Machines are not always iron and brass. Building Associations are machines, and periodically get the proverbial monkey wrench thrown into their vital parts. Just now I gather from dispatches and extended observation of ardent admirers of things real-estate, that the time is now come when monkey-wrench artists will begin BOMbarding Building Associations––a form of financial sabotage. There is still time to get most all your money out! 
Saturation point is reached, if you take it the right way.

I love laws, but holy gee! they’re getting so numberless and thick, broad I mean––that I’M thinking of buying an adding machine.
Isn’t there a way to escort those legislators out at sunrise?

	
Health Note:
A potato always should be cooked and eaten before it gets in the family way––same as onion––except in case of seed potato––then, it should be cut.
Note:
Contrary to accepted belief, a philanthropist is not one who aids or showers mankind with gifts, coins (dimes) or blessings; he is merely a “lover of mankind, person of abstract benevolence . . .”

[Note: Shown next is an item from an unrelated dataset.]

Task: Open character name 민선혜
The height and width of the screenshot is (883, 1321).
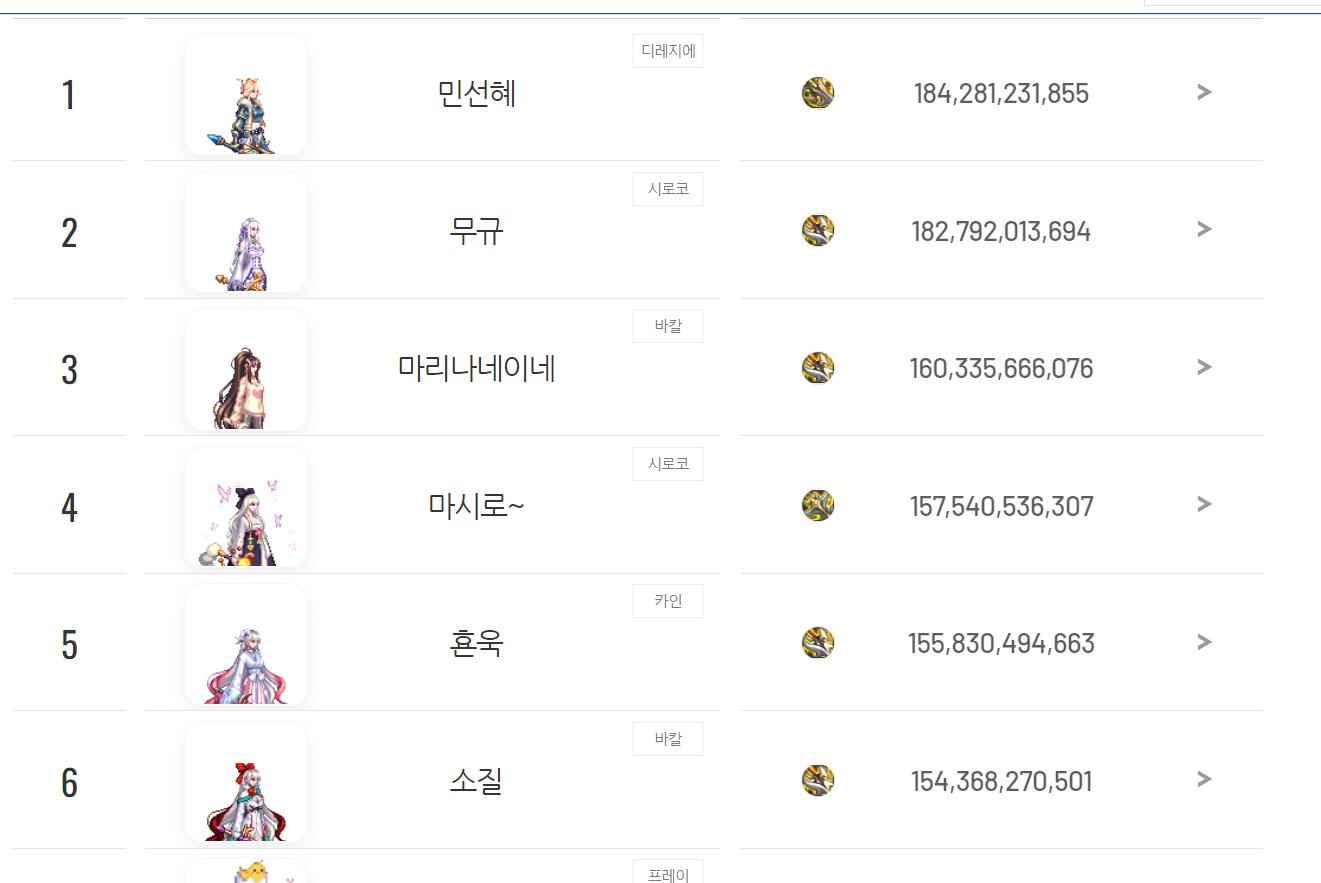Action: pyautogui.click(x=477, y=94)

 All right, I see––abstract is defined: To take or draw away; separate; purloin or steal––(What the hell kind of benevolence is that?) Philanthropy, purloin or steal; epitomize, (brag about it) separate from and consider apart. (Count it in the cellar?)
There’s something wrong here!
According to that, a philanthropist isn’t as public spirited as men who steal from one and pass it on––to a congregation––few to many? As Henry Ford said about history I say about dictionaries and philanderphists––”they’re punk.” Throw that into the press.